(Saved entries)

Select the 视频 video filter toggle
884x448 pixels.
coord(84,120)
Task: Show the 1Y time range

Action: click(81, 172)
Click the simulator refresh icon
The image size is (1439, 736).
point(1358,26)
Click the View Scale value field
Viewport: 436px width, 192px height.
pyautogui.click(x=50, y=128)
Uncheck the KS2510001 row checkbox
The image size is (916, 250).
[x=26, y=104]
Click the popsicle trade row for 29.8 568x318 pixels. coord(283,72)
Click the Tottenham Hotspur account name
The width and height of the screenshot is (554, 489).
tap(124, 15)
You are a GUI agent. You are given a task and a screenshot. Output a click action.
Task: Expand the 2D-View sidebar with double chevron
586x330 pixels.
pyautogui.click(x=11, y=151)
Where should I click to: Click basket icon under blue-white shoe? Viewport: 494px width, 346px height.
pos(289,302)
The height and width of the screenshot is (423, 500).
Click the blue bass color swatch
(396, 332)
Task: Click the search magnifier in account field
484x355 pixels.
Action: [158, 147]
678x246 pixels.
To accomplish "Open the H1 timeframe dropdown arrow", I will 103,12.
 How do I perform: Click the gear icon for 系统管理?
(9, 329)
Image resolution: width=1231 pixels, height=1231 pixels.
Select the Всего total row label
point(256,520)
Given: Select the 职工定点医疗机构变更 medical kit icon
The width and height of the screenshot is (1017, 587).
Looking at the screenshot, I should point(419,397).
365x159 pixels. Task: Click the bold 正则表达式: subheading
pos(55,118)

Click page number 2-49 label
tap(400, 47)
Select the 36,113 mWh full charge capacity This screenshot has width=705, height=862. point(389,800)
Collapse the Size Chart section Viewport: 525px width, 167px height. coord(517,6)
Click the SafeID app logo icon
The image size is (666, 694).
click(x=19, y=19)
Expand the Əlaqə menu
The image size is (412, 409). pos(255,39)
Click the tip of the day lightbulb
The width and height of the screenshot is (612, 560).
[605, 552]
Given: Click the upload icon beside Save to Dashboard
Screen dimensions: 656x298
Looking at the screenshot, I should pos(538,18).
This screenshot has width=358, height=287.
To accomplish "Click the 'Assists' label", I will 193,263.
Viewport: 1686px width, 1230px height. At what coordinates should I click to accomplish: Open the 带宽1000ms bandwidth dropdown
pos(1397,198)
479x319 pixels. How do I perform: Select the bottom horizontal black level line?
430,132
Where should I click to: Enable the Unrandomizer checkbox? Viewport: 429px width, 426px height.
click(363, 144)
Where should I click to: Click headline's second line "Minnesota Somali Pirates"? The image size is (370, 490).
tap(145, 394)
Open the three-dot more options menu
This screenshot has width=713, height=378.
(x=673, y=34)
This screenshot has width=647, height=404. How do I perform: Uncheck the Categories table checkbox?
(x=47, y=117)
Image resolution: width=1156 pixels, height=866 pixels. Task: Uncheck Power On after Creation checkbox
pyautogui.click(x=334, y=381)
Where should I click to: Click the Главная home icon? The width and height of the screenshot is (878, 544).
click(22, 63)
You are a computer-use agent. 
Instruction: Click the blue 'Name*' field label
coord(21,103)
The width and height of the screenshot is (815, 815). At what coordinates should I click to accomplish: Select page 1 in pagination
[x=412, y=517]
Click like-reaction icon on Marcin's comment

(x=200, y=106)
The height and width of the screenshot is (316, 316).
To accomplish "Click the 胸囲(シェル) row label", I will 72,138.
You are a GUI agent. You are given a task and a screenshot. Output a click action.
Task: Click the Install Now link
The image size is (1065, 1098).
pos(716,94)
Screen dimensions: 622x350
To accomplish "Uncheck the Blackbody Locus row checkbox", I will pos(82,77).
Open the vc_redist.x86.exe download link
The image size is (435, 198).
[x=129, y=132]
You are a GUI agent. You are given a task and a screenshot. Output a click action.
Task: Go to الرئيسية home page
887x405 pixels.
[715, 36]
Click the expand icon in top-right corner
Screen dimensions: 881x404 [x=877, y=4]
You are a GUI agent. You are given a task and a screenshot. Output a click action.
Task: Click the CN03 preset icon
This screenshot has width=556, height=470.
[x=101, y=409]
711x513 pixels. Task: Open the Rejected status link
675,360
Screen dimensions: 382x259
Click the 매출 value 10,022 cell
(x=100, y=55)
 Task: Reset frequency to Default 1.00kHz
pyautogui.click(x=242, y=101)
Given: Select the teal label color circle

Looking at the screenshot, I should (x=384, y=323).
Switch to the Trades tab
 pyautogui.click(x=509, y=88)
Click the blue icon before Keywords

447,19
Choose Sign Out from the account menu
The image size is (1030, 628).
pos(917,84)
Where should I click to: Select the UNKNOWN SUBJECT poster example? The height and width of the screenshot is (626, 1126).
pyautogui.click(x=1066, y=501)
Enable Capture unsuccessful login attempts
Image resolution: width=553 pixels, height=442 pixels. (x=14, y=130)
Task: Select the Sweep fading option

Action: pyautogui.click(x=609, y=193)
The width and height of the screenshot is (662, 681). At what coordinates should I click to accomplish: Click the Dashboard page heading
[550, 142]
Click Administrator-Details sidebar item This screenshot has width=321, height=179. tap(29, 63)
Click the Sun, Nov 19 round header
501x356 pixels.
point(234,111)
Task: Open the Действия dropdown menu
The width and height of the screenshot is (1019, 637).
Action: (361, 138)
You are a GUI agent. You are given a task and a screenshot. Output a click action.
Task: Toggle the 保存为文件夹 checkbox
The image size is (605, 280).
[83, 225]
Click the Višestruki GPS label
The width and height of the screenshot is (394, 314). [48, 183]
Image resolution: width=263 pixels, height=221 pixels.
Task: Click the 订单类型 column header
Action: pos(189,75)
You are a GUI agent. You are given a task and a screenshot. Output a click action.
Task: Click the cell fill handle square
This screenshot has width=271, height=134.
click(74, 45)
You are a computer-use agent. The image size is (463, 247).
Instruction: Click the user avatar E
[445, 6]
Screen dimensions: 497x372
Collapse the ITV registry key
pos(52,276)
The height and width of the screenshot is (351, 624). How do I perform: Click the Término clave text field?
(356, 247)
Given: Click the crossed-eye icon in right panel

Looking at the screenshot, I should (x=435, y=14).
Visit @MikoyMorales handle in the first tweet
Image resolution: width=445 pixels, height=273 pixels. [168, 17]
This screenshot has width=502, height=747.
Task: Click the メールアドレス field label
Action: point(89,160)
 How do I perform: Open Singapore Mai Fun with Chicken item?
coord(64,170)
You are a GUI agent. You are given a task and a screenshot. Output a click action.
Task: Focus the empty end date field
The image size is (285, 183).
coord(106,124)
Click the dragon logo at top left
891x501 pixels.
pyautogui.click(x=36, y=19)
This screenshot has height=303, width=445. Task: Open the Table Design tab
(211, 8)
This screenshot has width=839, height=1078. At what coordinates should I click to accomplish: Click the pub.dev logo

(REQUIRED WORK): This exercise requires the entries above to be restated exactly.

(RESULT FOR THIS EXERCISE):
Select the 视频 video filter toggle
884x448 pixels.
coord(84,120)
Task: Show the 1Y time range

Action: click(81, 172)
Click the simulator refresh icon
The image size is (1439, 736).
point(1358,26)
Click the View Scale value field
Viewport: 436px width, 192px height.
pyautogui.click(x=50, y=128)
Uncheck the KS2510001 row checkbox
The image size is (916, 250).
[x=26, y=104]
Click the popsicle trade row for 29.8 568x318 pixels. coord(283,72)
Click the Tottenham Hotspur account name
The width and height of the screenshot is (554, 489).
tap(124, 15)
You are a GUI agent. You are given a task and a screenshot. Output a click action.
Task: Expand the 2D-View sidebar with double chevron
586x330 pixels.
pyautogui.click(x=11, y=151)
Where should I click to: Click basket icon under blue-white shoe? Viewport: 494px width, 346px height.
pos(289,302)
The height and width of the screenshot is (423, 500).
Click the blue bass color swatch
(396, 332)
Task: Click the search magnifier in account field
484x355 pixels.
Action: [158, 147]
678x246 pixels.
To accomplish "Open the H1 timeframe dropdown arrow", I will 103,12.
 How do I perform: Click the gear icon for 系统管理?
(9, 329)
Image resolution: width=1231 pixels, height=1231 pixels.
Select the Всего total row label
point(256,520)
Given: Select the 职工定点医疗机构变更 medical kit icon
The width and height of the screenshot is (1017, 587).
Looking at the screenshot, I should point(419,397).
365x159 pixels. Task: Click the bold 正则表达式: subheading
pos(55,118)

Click page number 2-49 label
tap(400, 47)
Select the 36,113 mWh full charge capacity This screenshot has width=705, height=862. point(389,800)
Collapse the Size Chart section Viewport: 525px width, 167px height. coord(517,6)
Click the SafeID app logo icon
The image size is (666, 694).
click(x=19, y=19)
Expand the Əlaqə menu
The image size is (412, 409). pos(255,39)
Click the tip of the day lightbulb
The width and height of the screenshot is (612, 560).
[605, 552]
Given: Click the upload icon beside Save to Dashboard
Screen dimensions: 656x298
Looking at the screenshot, I should pos(538,18).
This screenshot has width=358, height=287.
To accomplish "Click the 'Assists' label", I will 193,263.
Viewport: 1686px width, 1230px height. At what coordinates should I click to accomplish: Open the 带宽1000ms bandwidth dropdown
pos(1397,198)
479x319 pixels. How do I perform: Select the bottom horizontal black level line?
430,132
Where should I click to: Enable the Unrandomizer checkbox? Viewport: 429px width, 426px height.
click(363, 144)
Where should I click to: Click headline's second line "Minnesota Somali Pirates"? The image size is (370, 490).
tap(145, 394)
Open the three-dot more options menu
This screenshot has width=713, height=378.
(x=673, y=34)
This screenshot has width=647, height=404. How do I perform: Uncheck the Categories table checkbox?
(x=47, y=117)
Image resolution: width=1156 pixels, height=866 pixels. Task: Uncheck Power On after Creation checkbox
pyautogui.click(x=334, y=381)
Where should I click to: Click the Главная home icon? The width and height of the screenshot is (878, 544).
click(22, 63)
You are a computer-use agent. 
Instruction: Click the blue 'Name*' field label
coord(21,103)
The width and height of the screenshot is (815, 815). At what coordinates should I click to accomplish: Select page 1 in pagination
[x=412, y=517]
Click like-reaction icon on Marcin's comment

(x=200, y=106)
The height and width of the screenshot is (316, 316).
To accomplish "Click the 胸囲(シェル) row label", I will 72,138.
You are a GUI agent. You are given a task and a screenshot. Output a click action.
Task: Click the Install Now link
The image size is (1065, 1098).
pos(716,94)
Screen dimensions: 622x350
To accomplish "Uncheck the Blackbody Locus row checkbox", I will pos(82,77).
Open the vc_redist.x86.exe download link
The image size is (435, 198).
[x=129, y=132]
You are a GUI agent. You are given a task and a screenshot. Output a click action.
Task: Go to الرئيسية home page
887x405 pixels.
[715, 36]
Click the expand icon in top-right corner
Screen dimensions: 881x404 [x=877, y=4]
You are a GUI agent. You are given a task and a screenshot. Output a click action.
Task: Click the CN03 preset icon
This screenshot has width=556, height=470.
[x=101, y=409]
711x513 pixels. Task: Open the Rejected status link
675,360
Screen dimensions: 382x259
Click the 매출 value 10,022 cell
(x=100, y=55)
 Task: Reset frequency to Default 1.00kHz
pyautogui.click(x=242, y=101)
Given: Select the teal label color circle

Looking at the screenshot, I should (x=384, y=323).
Switch to the Trades tab
 pyautogui.click(x=509, y=88)
Click the blue icon before Keywords

447,19
Choose Sign Out from the account menu
The image size is (1030, 628).
pos(917,84)
Where should I click to: Select the UNKNOWN SUBJECT poster example? The height and width of the screenshot is (626, 1126).
pyautogui.click(x=1066, y=501)
Enable Capture unsuccessful login attempts
Image resolution: width=553 pixels, height=442 pixels. (x=14, y=130)
Task: Select the Sweep fading option

Action: pyautogui.click(x=609, y=193)
The width and height of the screenshot is (662, 681). At what coordinates should I click to accomplish: Click the Dashboard page heading
[550, 142]
Click Administrator-Details sidebar item This screenshot has width=321, height=179. tap(29, 63)
Click the Sun, Nov 19 round header
501x356 pixels.
point(234,111)
Task: Open the Действия dropdown menu
The width and height of the screenshot is (1019, 637).
Action: (361, 138)
You are a GUI agent. You are given a task and a screenshot. Output a click action.
Task: Toggle the 保存为文件夹 checkbox
The image size is (605, 280).
[83, 225]
Click the Višestruki GPS label
The width and height of the screenshot is (394, 314). [48, 183]
Image resolution: width=263 pixels, height=221 pixels.
Task: Click the 订单类型 column header
Action: pos(189,75)
You are a GUI agent. You are given a task and a screenshot. Output a click action.
Task: Click the cell fill handle square
This screenshot has width=271, height=134.
click(74, 45)
You are a computer-use agent. The image size is (463, 247).
Instruction: Click the user avatar E
[445, 6]
Screen dimensions: 497x372
Collapse the ITV registry key
pos(52,276)
The height and width of the screenshot is (351, 624). How do I perform: Click the Término clave text field?
(356, 247)
Given: Click the crossed-eye icon in right panel

Looking at the screenshot, I should (x=435, y=14).
Visit @MikoyMorales handle in the first tweet
Image resolution: width=445 pixels, height=273 pixels. [168, 17]
This screenshot has width=502, height=747.
Task: Click the メールアドレス field label
Action: point(89,160)
 How do I perform: Open Singapore Mai Fun with Chicken item?
coord(64,170)
You are a GUI agent. You are given a task and a screenshot. Output a click action.
Task: Focus the empty end date field
The image size is (285, 183).
coord(106,124)
Click the dragon logo at top left
891x501 pixels.
pyautogui.click(x=36, y=19)
This screenshot has height=303, width=445. Task: Open the Table Design tab
(211, 8)
This screenshot has width=839, height=1078. At what coordinates should I click to accomplish: Click the pub.dev logo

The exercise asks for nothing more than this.